Digo esto porque, ahora, como todo el mundo en la ciudad (falleros, vecinos, oposición, hosteleros y administración) se está dando leña a cuenta del «despadre» o «desmadre» festivo y su corolario de mierdas y meados, desmanes contra el «matrimonio» o «patrimonio» de la ciudad, amén de la multitud avasalladora e invasora de propios y visitantes, más toda la gama de ruidos oficiales y clandestinos, digo esto, digo, porque me gustaría agradecer en estos momentos de menor alboroto a la legión de camareros y limpiadores sus servicios. El suyo es un trabajo un peldaño por debajo del de Sísifo, siendo éste una maldición. He visto multitudes de camareros sirviendo cervezas y acarreando bocatas hasta el amanecer, limpiando mesas y recolocando sillas, vaciando ceniceros para, vuelta a empezar , servir calderos de arroz meloso y renovadas jarras de cerveza.

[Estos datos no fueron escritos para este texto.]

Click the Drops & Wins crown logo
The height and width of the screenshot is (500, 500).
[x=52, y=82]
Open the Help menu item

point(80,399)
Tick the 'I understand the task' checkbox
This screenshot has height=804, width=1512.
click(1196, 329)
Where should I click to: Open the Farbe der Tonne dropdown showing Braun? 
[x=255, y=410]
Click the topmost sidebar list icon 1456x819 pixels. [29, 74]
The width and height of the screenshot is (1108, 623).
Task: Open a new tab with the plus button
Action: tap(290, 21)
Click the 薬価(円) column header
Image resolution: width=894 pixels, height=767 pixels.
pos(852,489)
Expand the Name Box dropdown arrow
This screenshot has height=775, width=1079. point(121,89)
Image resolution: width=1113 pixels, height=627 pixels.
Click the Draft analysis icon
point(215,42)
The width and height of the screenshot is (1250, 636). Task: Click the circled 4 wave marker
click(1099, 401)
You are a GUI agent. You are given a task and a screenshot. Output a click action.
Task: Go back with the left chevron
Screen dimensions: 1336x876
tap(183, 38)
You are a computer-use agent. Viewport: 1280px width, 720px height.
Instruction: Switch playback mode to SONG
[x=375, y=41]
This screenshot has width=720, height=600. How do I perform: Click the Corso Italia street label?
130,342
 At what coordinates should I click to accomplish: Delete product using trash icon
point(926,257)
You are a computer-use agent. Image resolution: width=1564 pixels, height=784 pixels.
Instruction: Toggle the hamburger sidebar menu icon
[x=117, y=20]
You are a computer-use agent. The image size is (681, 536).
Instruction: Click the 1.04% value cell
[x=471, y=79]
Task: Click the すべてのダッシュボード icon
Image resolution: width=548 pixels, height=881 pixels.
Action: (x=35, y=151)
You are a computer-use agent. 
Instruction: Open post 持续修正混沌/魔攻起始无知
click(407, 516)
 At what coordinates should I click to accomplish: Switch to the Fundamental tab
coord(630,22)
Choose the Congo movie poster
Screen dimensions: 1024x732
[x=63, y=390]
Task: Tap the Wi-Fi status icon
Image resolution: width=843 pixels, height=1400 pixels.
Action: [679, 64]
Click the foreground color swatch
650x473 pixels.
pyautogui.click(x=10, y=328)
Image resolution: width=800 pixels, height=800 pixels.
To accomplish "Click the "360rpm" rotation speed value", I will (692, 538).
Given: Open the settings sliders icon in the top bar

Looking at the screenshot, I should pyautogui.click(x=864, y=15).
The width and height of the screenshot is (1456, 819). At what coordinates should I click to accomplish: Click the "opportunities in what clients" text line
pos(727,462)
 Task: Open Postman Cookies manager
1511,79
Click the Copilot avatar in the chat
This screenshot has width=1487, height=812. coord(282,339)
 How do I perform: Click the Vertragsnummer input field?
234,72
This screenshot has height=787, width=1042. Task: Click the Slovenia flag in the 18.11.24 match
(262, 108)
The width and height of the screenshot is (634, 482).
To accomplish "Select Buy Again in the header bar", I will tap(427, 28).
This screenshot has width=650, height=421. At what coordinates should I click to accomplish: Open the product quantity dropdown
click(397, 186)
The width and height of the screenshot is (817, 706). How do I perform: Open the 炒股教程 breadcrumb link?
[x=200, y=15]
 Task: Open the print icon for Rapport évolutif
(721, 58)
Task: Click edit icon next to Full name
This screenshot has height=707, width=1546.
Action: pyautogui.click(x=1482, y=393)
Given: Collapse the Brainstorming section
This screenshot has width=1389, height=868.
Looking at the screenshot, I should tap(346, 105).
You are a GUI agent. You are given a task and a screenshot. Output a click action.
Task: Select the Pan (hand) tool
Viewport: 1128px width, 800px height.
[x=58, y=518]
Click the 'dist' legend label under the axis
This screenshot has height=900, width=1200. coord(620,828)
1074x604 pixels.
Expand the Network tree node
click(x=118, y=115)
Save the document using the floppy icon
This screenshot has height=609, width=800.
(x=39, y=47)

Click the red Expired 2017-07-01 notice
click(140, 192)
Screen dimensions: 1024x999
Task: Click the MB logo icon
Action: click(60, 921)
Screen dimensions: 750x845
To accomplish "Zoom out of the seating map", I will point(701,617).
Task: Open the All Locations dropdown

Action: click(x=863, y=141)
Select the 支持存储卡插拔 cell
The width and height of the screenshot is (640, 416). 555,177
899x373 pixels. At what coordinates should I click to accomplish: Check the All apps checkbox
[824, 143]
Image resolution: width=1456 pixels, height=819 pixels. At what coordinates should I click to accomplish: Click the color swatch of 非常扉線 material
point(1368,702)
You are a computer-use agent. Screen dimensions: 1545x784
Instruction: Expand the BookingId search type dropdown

He podido contemplar equipos de limpiadores arrastrando montañas de basura, como el niño de S.Agustín acarreaba granitos de arena en la playa, a los camioncitos del chorrito y la escobilla baldeando aceras sin parar, a trabajadoras uniformadas llenando contenedores sin descanso, cepillando charcos inmundos hasta la extenuación y durante horas. Tras el agradecimiento se impone una conclusión: si la ciudad está hecha una mierda durante estos días no es porque haya pocos limpiadores o porque limpien poco, sino porque muchos, demasiados, ensucian demasiado, mucho. En fin: con las Fallas nunca tuve un dilema (si o no), sino una antinomia: estoy deseando a la vez que lleguen y que se pasen, que venga la gente y que se vaya, irme y quedarme. Como Casado, que es «casi» valenciano, debo ser «casi» fallero. Otra vez en fin (¡a ver si acabo!): ante la pregunta leninista ¿qué hacer?, sólo se me ocurre una respuesta stalinista: algo intermedio entre el estado de sitio y el toque de queda. Y ¡salgan meados de casa!